Scotland's education minister has announced a series of major reforms of the secondary school system.
The minister said he wanted to give pupils more exciting options
Peter Peacock said the plans, which include a review of Standard Grades and more emphasis on numeracy and literacy, were geared to encouraging excellence.
The minister said he wanted to give pupils more "exciting" options and answer parents' calls for more choice for their children.
He also promised new leadership training for head teachers.
The minister said he would implement a new Excellence Standard for the top performing schools.
Schools which demonstrated a determination to improve and to provide more opportunities for their pupils could apply to become Schools of Ambition and Mr Peacock said £8m would be set aside each year for the programme.
The minister said he had accepted the recommendations of the first phase of the curriculum review and announced a new three to 18 curriculum.

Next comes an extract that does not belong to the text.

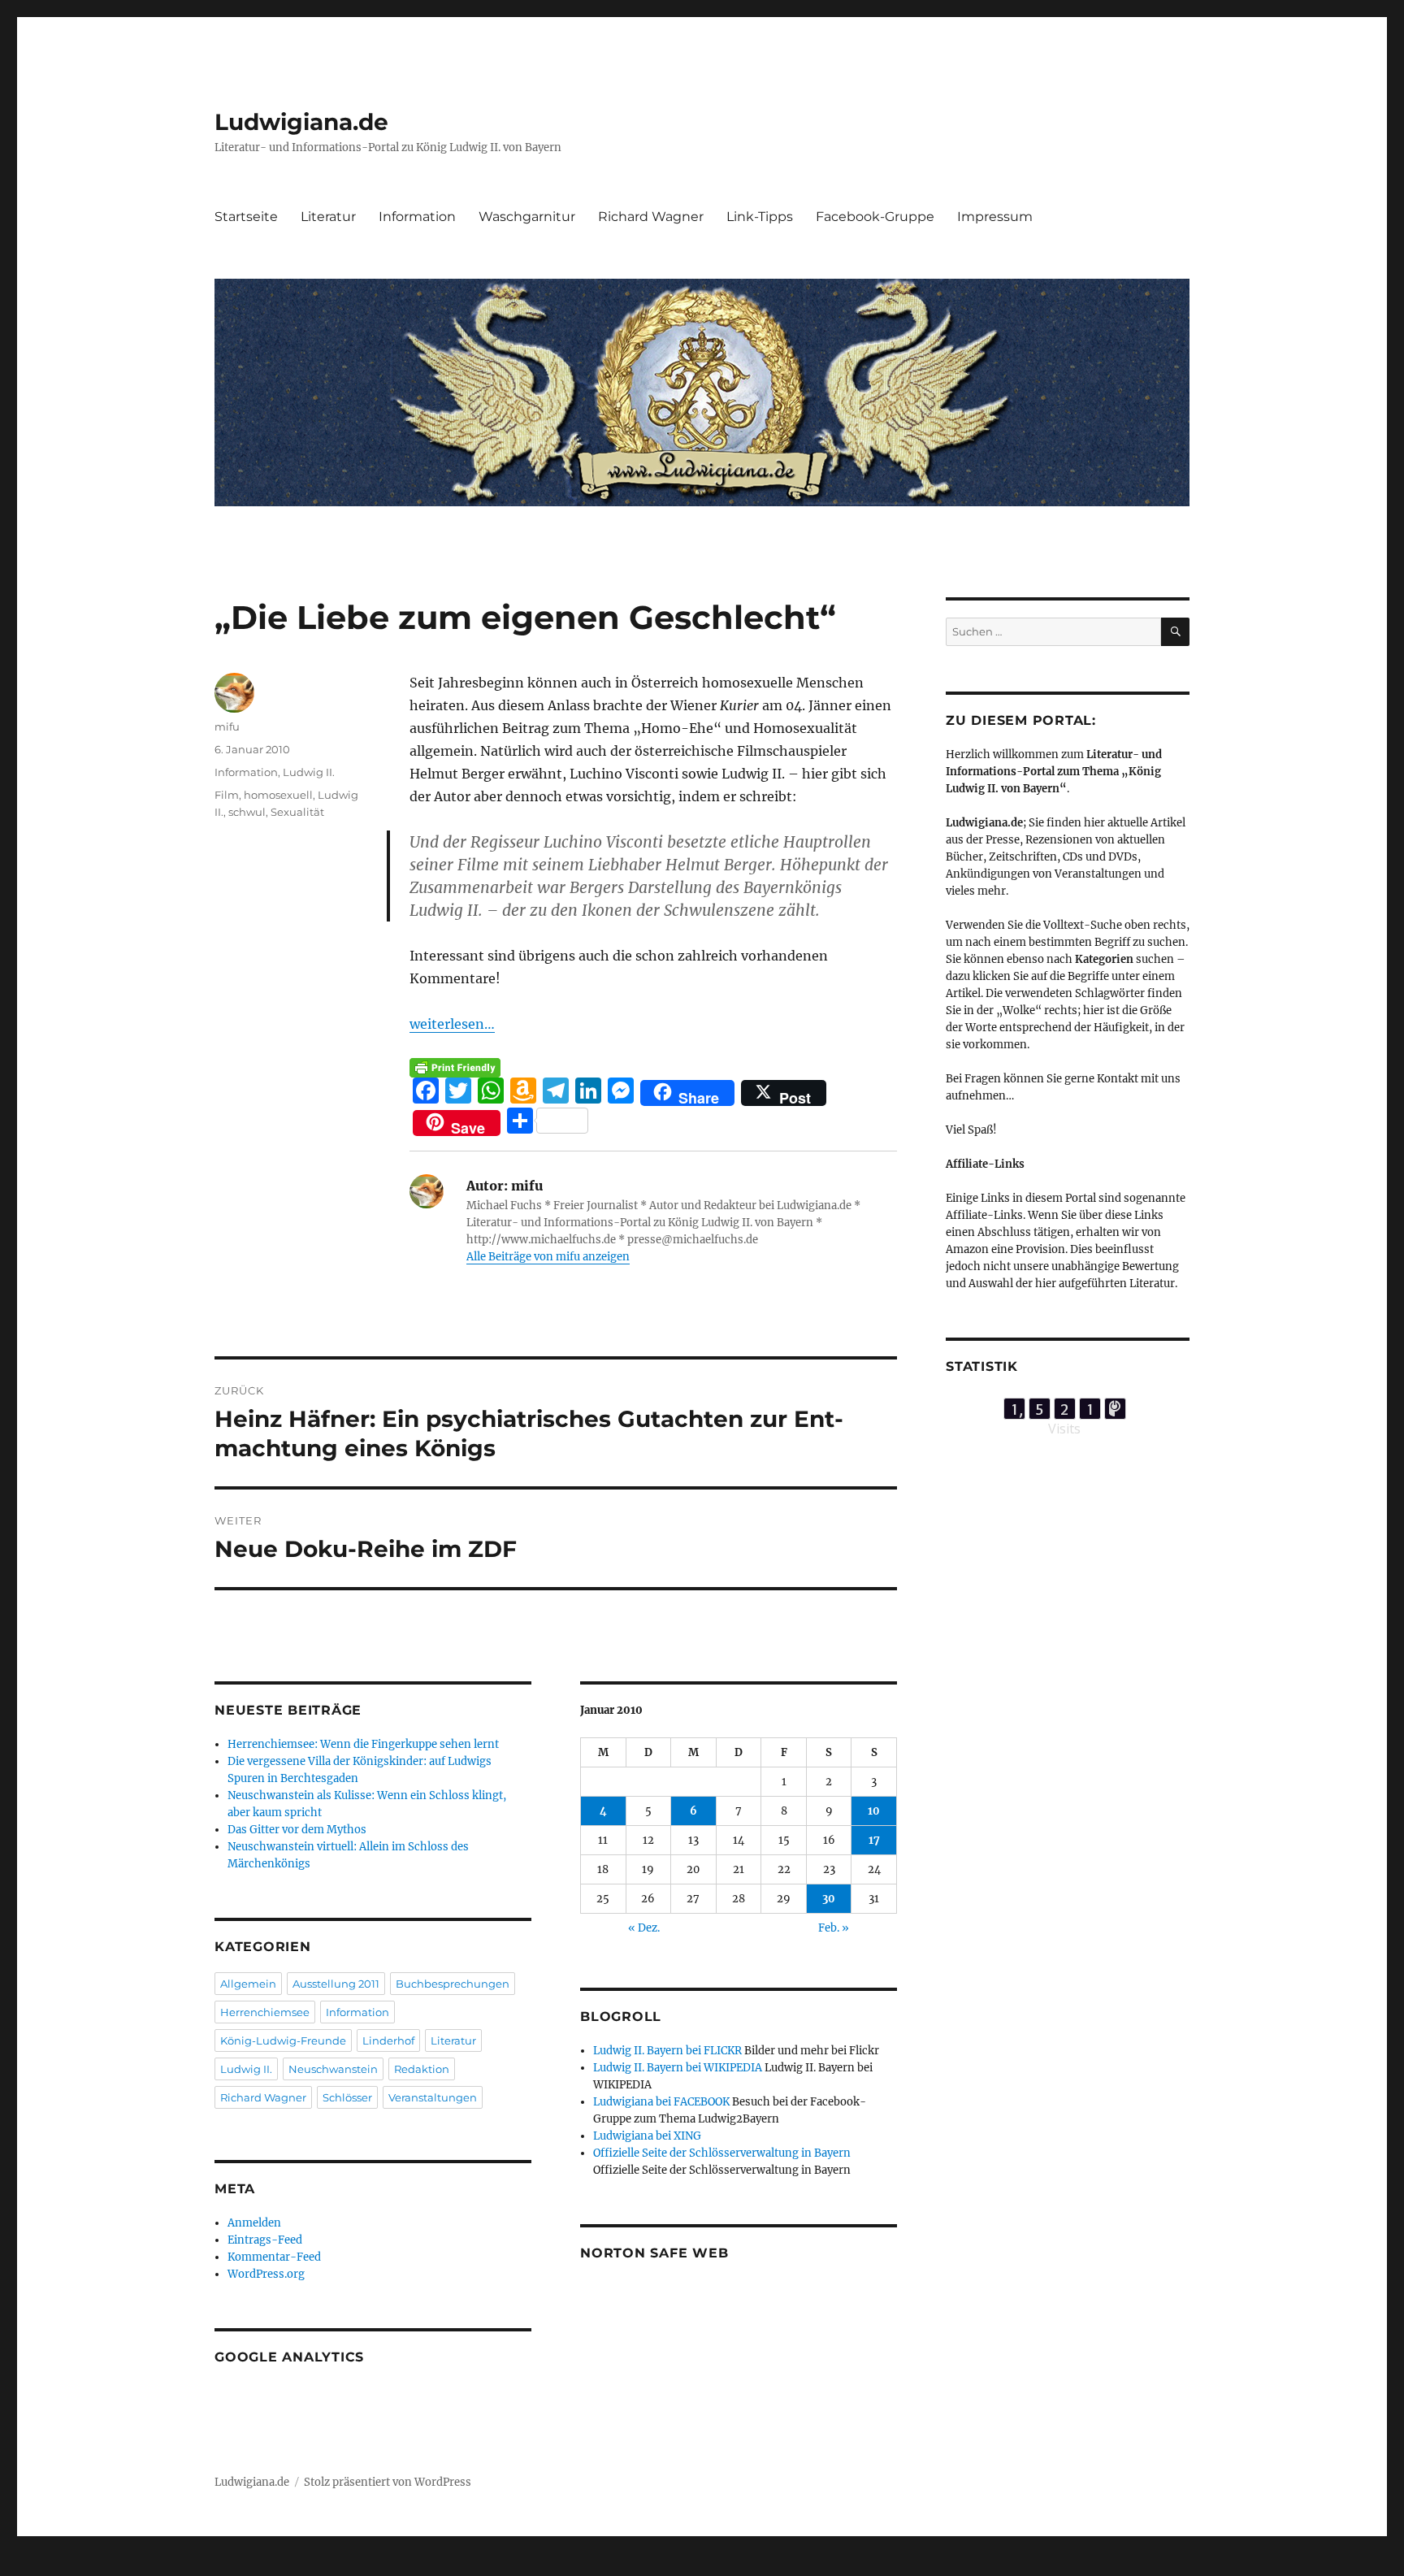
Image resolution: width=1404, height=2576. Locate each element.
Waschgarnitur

There would be more emphasis on literacy and numeracy and more time allocated to pupils to study Highers.
"Age and Stage" regulations on exams would be abolished, making it easier for pupils to sit exams earlier.
The minister promised more vocational training in Skills for Work courses and further devolved management, making it easier for head teachers to make decisions on spending.
Mr Peacock said that millionaire Tom Hunter's charitable foundation was backing a new Leadership Academy for head teachers.
Speaking at Gracemount High School in Edinburgh, Mr Peacock said: "This package, the most comprehensive modernisation programme in our schools for a generation, is about immediate action to deliver improvement.
"Action that will deliver a more exciting education for pupils; action for parents who want their children to have more choice; action to give teachers and headteachers more freedoms; action for the economy by giving employers and young people the skills they need."
Graham Donaldson, senior chief inspector of schools, welcomed proposals for a new inspections programme and the Excellence Standard.
Mr Peacock confirmed that the Standard Grade system was being reviewed with the aim of simplifying the exams structure and a decision on its future would be made by 2007.
'Good for employers'
New Intermediate exams could take their place.
Plans to replace the unofficial five to 14 guidelines with a new flexible course covering education from five to 18 years of age were outlined.
CBI Scotland director Iain McMillan, a member of the curriculum review group, said the new three to 18 curriculum would benefit children.
He said: "Implementing the new curriculum will mean that young people are far more stimulated by what and how they learn, their interest will be retained and they will get much more from their education.
"This is good for young people but also for employers, particularly as some time in the new curriculum will be freed up to learn about the world of work and enterprise."